### Given data

┌──

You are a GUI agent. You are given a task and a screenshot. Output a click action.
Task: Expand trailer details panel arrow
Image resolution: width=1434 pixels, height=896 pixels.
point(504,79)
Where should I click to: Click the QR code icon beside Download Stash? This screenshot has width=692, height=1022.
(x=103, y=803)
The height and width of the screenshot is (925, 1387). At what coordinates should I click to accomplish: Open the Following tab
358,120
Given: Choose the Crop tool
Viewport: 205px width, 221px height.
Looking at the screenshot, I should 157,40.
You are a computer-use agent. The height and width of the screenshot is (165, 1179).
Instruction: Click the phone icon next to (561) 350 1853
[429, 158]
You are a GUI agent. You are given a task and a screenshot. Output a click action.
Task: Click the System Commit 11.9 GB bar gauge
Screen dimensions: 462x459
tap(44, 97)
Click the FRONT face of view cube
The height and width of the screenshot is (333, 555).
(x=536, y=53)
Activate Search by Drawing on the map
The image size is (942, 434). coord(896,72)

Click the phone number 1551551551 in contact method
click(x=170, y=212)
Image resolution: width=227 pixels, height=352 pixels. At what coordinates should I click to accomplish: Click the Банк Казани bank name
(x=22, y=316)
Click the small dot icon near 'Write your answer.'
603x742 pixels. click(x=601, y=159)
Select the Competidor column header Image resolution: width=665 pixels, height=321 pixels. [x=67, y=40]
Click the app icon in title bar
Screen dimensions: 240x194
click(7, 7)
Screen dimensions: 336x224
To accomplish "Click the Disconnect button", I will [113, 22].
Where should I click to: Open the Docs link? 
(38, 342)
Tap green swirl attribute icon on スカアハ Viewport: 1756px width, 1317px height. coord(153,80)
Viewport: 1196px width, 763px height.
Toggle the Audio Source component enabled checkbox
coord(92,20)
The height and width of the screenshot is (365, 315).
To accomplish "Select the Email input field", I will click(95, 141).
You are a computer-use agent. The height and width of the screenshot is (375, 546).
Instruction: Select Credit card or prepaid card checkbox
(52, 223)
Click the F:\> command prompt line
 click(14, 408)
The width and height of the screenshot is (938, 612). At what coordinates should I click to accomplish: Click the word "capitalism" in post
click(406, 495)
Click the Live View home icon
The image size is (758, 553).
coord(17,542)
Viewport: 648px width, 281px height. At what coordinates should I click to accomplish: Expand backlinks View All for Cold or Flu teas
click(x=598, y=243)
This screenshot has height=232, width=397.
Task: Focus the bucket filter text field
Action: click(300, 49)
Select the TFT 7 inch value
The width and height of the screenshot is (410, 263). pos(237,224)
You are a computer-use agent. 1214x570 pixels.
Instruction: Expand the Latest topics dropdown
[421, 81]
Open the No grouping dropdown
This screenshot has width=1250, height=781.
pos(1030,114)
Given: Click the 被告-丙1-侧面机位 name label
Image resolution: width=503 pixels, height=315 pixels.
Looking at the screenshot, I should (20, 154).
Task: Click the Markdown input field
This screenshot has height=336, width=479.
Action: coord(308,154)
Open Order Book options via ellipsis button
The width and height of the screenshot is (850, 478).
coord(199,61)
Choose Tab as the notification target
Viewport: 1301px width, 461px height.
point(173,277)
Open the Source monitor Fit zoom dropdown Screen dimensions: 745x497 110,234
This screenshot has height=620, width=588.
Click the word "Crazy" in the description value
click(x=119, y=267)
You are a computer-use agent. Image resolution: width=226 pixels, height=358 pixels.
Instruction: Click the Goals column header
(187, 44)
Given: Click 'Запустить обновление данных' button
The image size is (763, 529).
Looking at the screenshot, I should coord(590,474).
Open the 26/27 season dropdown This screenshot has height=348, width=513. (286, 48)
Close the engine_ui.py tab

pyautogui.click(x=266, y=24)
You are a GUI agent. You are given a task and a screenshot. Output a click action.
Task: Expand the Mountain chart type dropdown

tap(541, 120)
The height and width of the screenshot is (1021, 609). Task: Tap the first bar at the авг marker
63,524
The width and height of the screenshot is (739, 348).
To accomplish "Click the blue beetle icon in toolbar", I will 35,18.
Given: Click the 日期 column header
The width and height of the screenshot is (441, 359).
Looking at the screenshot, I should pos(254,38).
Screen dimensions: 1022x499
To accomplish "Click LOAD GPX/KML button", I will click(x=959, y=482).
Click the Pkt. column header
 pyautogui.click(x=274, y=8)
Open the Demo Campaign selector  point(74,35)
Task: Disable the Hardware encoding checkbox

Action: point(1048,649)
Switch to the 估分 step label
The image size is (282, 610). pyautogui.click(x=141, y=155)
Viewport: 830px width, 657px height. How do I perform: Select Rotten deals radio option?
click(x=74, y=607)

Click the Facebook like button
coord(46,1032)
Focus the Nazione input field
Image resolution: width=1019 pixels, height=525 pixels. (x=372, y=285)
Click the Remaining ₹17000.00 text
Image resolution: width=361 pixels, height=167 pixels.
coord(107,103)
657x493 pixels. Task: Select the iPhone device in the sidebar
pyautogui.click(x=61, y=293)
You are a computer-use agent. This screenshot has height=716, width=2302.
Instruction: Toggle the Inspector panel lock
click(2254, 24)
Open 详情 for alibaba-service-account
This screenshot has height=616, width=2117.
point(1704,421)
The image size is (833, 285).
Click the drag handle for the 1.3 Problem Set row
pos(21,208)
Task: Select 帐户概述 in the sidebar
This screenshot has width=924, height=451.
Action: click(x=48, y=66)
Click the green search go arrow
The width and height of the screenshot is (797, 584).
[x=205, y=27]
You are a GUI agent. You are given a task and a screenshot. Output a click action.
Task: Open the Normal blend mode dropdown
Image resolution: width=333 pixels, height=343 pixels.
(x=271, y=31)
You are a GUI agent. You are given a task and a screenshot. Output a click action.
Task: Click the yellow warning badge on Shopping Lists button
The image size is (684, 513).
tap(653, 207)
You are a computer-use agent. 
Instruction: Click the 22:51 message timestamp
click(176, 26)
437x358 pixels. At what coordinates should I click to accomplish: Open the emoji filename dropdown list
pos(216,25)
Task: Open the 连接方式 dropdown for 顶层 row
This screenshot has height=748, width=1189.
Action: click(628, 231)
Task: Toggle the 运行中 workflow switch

└──

### Task goal
The entries are to be duplicated exactly, with nothing changed.

### Solution to this exercise
You are a GUI agent. You are given a task and a screenshot. Output a click action.
Task: Expand trailer details panel arrow
Image resolution: width=1434 pixels, height=896 pixels.
point(504,79)
Where should I click to: Click the QR code icon beside Download Stash? This screenshot has width=692, height=1022.
(x=103, y=803)
The height and width of the screenshot is (925, 1387). At what coordinates should I click to accomplish: Open the Following tab
358,120
Given: Choose the Crop tool
Viewport: 205px width, 221px height.
Looking at the screenshot, I should 157,40.
You are a computer-use agent. The height and width of the screenshot is (165, 1179).
Instruction: Click the phone icon next to (561) 350 1853
[429, 158]
You are a GUI agent. You are given a task and a screenshot. Output a click action.
Task: Click the System Commit 11.9 GB bar gauge
Screen dimensions: 462x459
tap(44, 97)
Click the FRONT face of view cube
The height and width of the screenshot is (333, 555).
(x=536, y=53)
Activate Search by Drawing on the map
The image size is (942, 434). coord(896,72)

Click the phone number 1551551551 in contact method
click(x=170, y=212)
Image resolution: width=227 pixels, height=352 pixels. At what coordinates should I click to accomplish: Click the Банк Казани bank name
(x=22, y=316)
Click the small dot icon near 'Write your answer.'
603x742 pixels. click(x=601, y=159)
Select the Competidor column header Image resolution: width=665 pixels, height=321 pixels. [x=67, y=40]
Click the app icon in title bar
Screen dimensions: 240x194
click(7, 7)
Screen dimensions: 336x224
To accomplish "Click the Disconnect button", I will [113, 22].
Where should I click to: Open the Docs link? 
(38, 342)
Tap green swirl attribute icon on スカアハ Viewport: 1756px width, 1317px height. coord(153,80)
Viewport: 1196px width, 763px height.
Toggle the Audio Source component enabled checkbox
coord(92,20)
The height and width of the screenshot is (365, 315).
To accomplish "Select the Email input field", I will click(95, 141).
You are a computer-use agent. The height and width of the screenshot is (375, 546).
Instruction: Select Credit card or prepaid card checkbox
(52, 223)
Click the F:\> command prompt line
 click(14, 408)
The width and height of the screenshot is (938, 612). At what coordinates should I click to accomplish: Click the word "capitalism" in post
click(406, 495)
Click the Live View home icon
The image size is (758, 553).
coord(17,542)
Viewport: 648px width, 281px height. At what coordinates should I click to accomplish: Expand backlinks View All for Cold or Flu teas
click(x=598, y=243)
This screenshot has height=232, width=397.
Task: Focus the bucket filter text field
Action: click(300, 49)
Select the TFT 7 inch value
The width and height of the screenshot is (410, 263). pos(237,224)
You are a computer-use agent. 1214x570 pixels.
Instruction: Expand the Latest topics dropdown
[421, 81]
Open the No grouping dropdown
This screenshot has width=1250, height=781.
pos(1030,114)
Given: Click the 被告-丙1-侧面机位 name label
Image resolution: width=503 pixels, height=315 pixels.
Looking at the screenshot, I should (20, 154).
Task: Click the Markdown input field
This screenshot has height=336, width=479.
Action: coord(308,154)
Open Order Book options via ellipsis button
The width and height of the screenshot is (850, 478).
coord(199,61)
Choose Tab as the notification target
Viewport: 1301px width, 461px height.
point(173,277)
Open the Source monitor Fit zoom dropdown Screen dimensions: 745x497 110,234
This screenshot has height=620, width=588.
Click the word "Crazy" in the description value
click(x=119, y=267)
You are a computer-use agent. Image resolution: width=226 pixels, height=358 pixels.
Instruction: Click the Goals column header
(187, 44)
Given: Click 'Запустить обновление данных' button
The image size is (763, 529).
Looking at the screenshot, I should coord(590,474).
Open the 26/27 season dropdown This screenshot has height=348, width=513. (286, 48)
Close the engine_ui.py tab

pyautogui.click(x=266, y=24)
You are a GUI agent. You are given a task and a screenshot. Output a click action.
Task: Expand the Mountain chart type dropdown

tap(541, 120)
The height and width of the screenshot is (1021, 609). Task: Tap the first bar at the авг marker
63,524
The width and height of the screenshot is (739, 348).
To accomplish "Click the blue beetle icon in toolbar", I will 35,18.
Given: Click the 日期 column header
The width and height of the screenshot is (441, 359).
Looking at the screenshot, I should pos(254,38).
Screen dimensions: 1022x499
To accomplish "Click LOAD GPX/KML button", I will click(x=959, y=482).
Click the Pkt. column header
 pyautogui.click(x=274, y=8)
Open the Demo Campaign selector  point(74,35)
Task: Disable the Hardware encoding checkbox

Action: point(1048,649)
Switch to the 估分 step label
The image size is (282, 610). pyautogui.click(x=141, y=155)
Viewport: 830px width, 657px height. How do I perform: Select Rotten deals radio option?
click(x=74, y=607)

Click the Facebook like button
coord(46,1032)
Focus the Nazione input field
Image resolution: width=1019 pixels, height=525 pixels. (x=372, y=285)
Click the Remaining ₹17000.00 text
Image resolution: width=361 pixels, height=167 pixels.
coord(107,103)
657x493 pixels. Task: Select the iPhone device in the sidebar
pyautogui.click(x=61, y=293)
You are a computer-use agent. This screenshot has height=716, width=2302.
Instruction: Toggle the Inspector panel lock
click(2254, 24)
Open 详情 for alibaba-service-account
This screenshot has height=616, width=2117.
point(1704,421)
The image size is (833, 285).
Click the drag handle for the 1.3 Problem Set row
pos(21,208)
Task: Select 帐户概述 in the sidebar
This screenshot has width=924, height=451.
Action: click(x=48, y=66)
Click the green search go arrow
The width and height of the screenshot is (797, 584).
[x=205, y=27]
You are a GUI agent. You are given a task and a screenshot. Output a click action.
Task: Open the Normal blend mode dropdown
Image resolution: width=333 pixels, height=343 pixels.
(x=271, y=31)
You are a GUI agent. You are given a task and a screenshot. Output a click action.
Task: Click the yellow warning badge on Shopping Lists button
The image size is (684, 513).
tap(653, 207)
You are a computer-use agent. 
Instruction: Click the 22:51 message timestamp
click(176, 26)
437x358 pixels. At what coordinates should I click to accomplish: Open the emoji filename dropdown list
pos(216,25)
Task: Open the 连接方式 dropdown for 顶层 row
This screenshot has height=748, width=1189.
Action: click(628, 231)
Task: Toggle the 运行中 workflow switch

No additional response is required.